[Listed entries]
-- Start --

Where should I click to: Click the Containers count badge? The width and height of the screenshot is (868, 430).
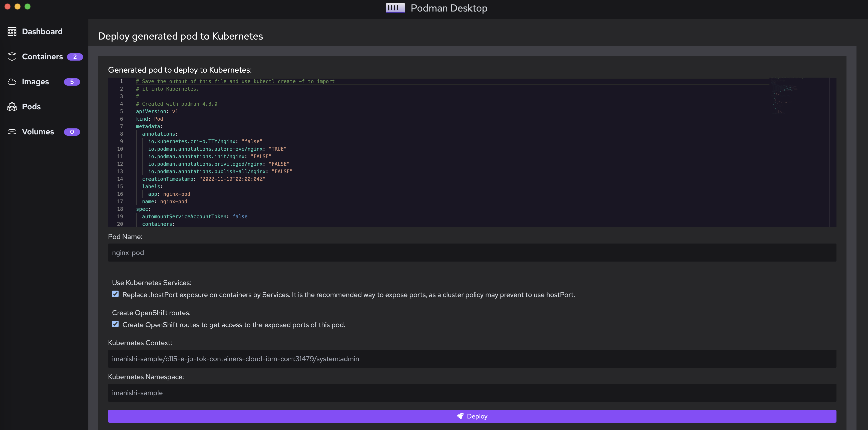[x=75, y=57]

-- End --
-- Start --

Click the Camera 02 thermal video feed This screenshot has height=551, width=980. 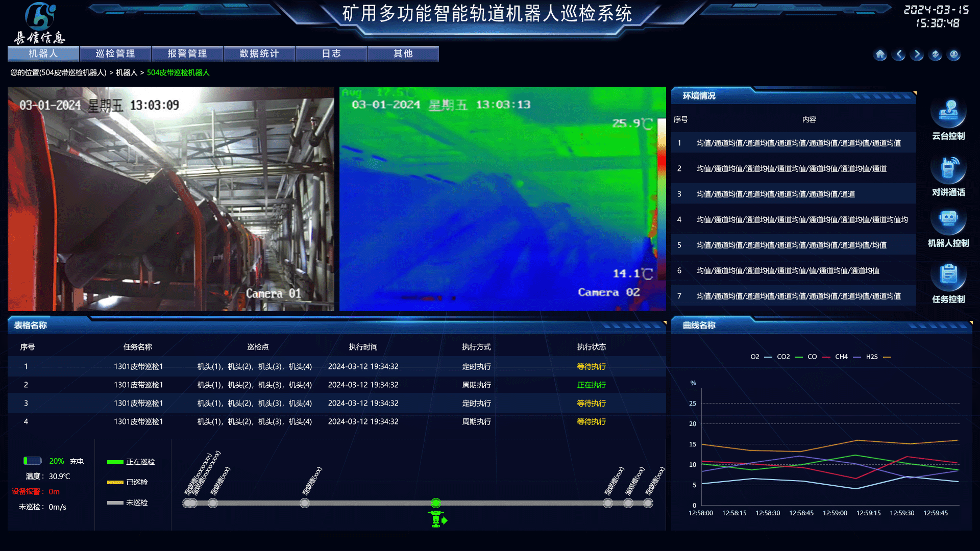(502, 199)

-- End --
-- Start --

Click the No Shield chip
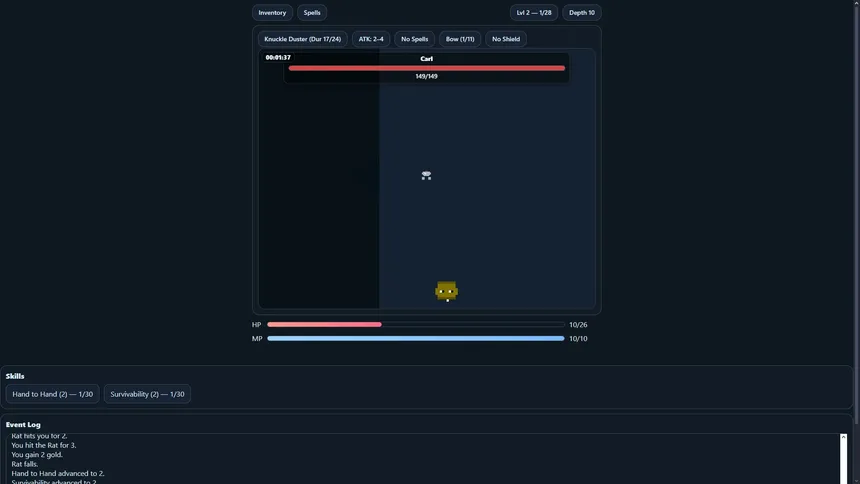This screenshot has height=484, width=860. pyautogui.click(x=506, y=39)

-- End --

[Requirements]
Reproduce the part that opens with the line containing "Where should I" and closes with the line containing "[x=75, y=57]", request included, multiplying each click coordinate in the answer by 2.15 and rounding to whole numbers with halves rounded up, while leaving the numbers in the request unchanged. Omit the pictures from your output.

[Final answer]
Where should I click to: Click the Containers count badge? The width and height of the screenshot is (868, 430).
[x=161, y=123]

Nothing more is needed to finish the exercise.